Transition Tips for Parents

  • Give over the planning of your child's future: We're so used to planning our child's day-to-day activities, everything from school schedules to music lessons. A good time to stop planning your child's life is now. Let them prepare for their move. Encourage them to make a list of things they'll need, including important dates, such as registration and move-in days, and what they might require for their first apartment or for their dorm room; however, leave the actual planning to them, letting them know that you're around to help or to offer moving advice.
  • Try to advise them without pushing: The best way of communicating with your grown child is to ask questions without any prejudgment. Many of us ask our children a question, knowing ahead of time what we want their answer to be; when the answer is different than what we want, our response usually let's our child know that we don't agree. While we may not agree, remember that it's time for your child to make their own decisions and to trust that your years of guidance and instilled values will guide them through. Try to be open and if you really disagree with their decision, let them know by offering your alternative without pushing.
  • Try not to label. When a student enters college, there's a lot of pressure to be someone, whether that's a doctor or business major or filmmaker. Labels should be avoided as much as possible. While we may be proud of our child's goals, we should allow space for those goals to develop or even change completely. College is a time when your child can explore options for a career and to find their own passions and their own way. Even if that career choice is not something we had been hoping for; remember that our passions as parents are not necessarily, and most likely are not, the passions of our children.
  • Communicate: Let your child know that you're going to miss them and establish upfront what you expect in terms of communication. If you prefer that they call you every week, then let them know and provide them a means of doing so (phone card, etc...). Be flexible in your expectations and suggest alternatives, such as email or text messaging. Also, let your child know that you're always there if they need you, however, the best solution is not always to run when your child calls.

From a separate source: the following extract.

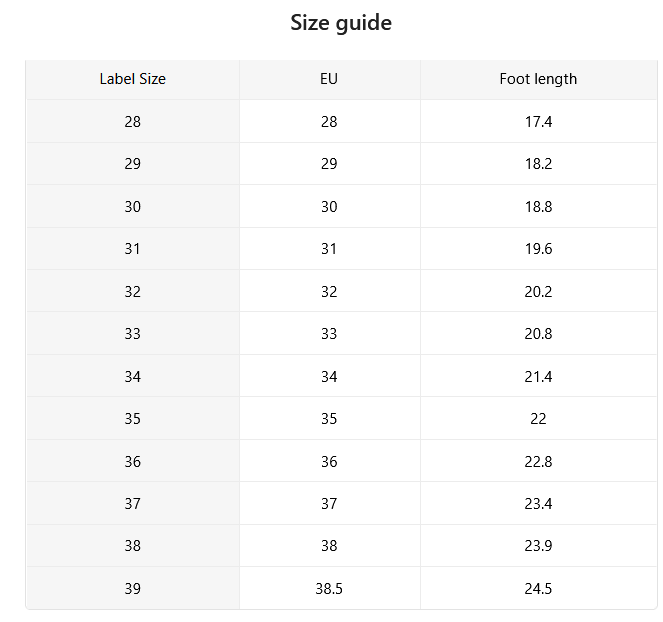
Task: Click foot length 24.5 cell
Action: point(538,589)
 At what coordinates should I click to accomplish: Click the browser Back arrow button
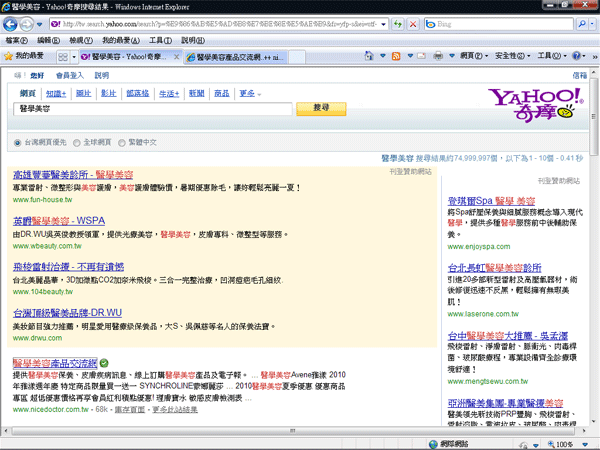pos(13,21)
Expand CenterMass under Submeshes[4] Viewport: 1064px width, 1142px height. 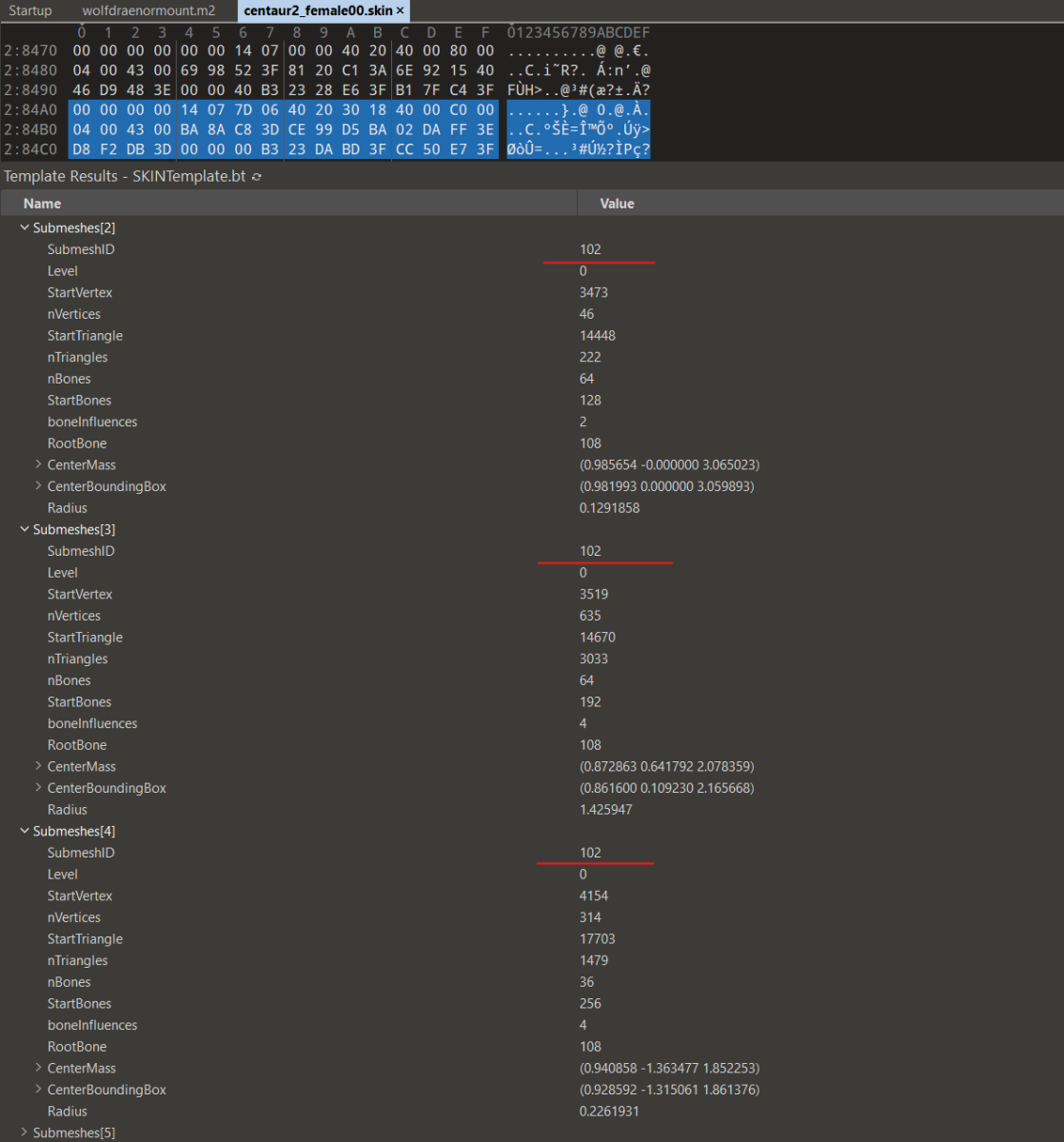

It's best to let them sort out their own problems and issues and to become simply the shoulder to cry on rather than the one who solves everything.
  • Money and finances: Make sure you go over any financial issues that your child needs to know, particularly if you're supporting them. Ensure that they're aware of their own personal budget and what you expect from them in terms of spending and resources. Let them know that they need to stay within a certain budget and that it's their responsibility to do so. If more money is required for unknown or unexpected costs associated with school, they should let you know ahead of time and not expect you to "bail them out". Part of growing up is taking care of their own accounts and learning how to budget.
  • After they move out, give yourself time to adjust. As you know, being a parent is more than a full-time job, caring for and ensuring our children's needs are met. When a child moves out, that time we once spent caring for our child belongs to us again, and while that may feel strange and you may feel a little lost, it's important for you to try and redirect your focus back onto yourself. Before your child leaves, start preparing by making a list of the things you want to do, including any hobbies, house fix-ups, books or courses that you've put off doing because of time. Do something nice for yourself. Be good to yourself.
  • If you're married or in a partnership, re-establish your relationship. Many married people find that after the children leave, they have a difficult time adjusting to being a couple again. Try to start focusing on your relationship by arranging dates, making social plans together or by taking up a new hobby. Reconnecting will happen if you give it time and make it a priority.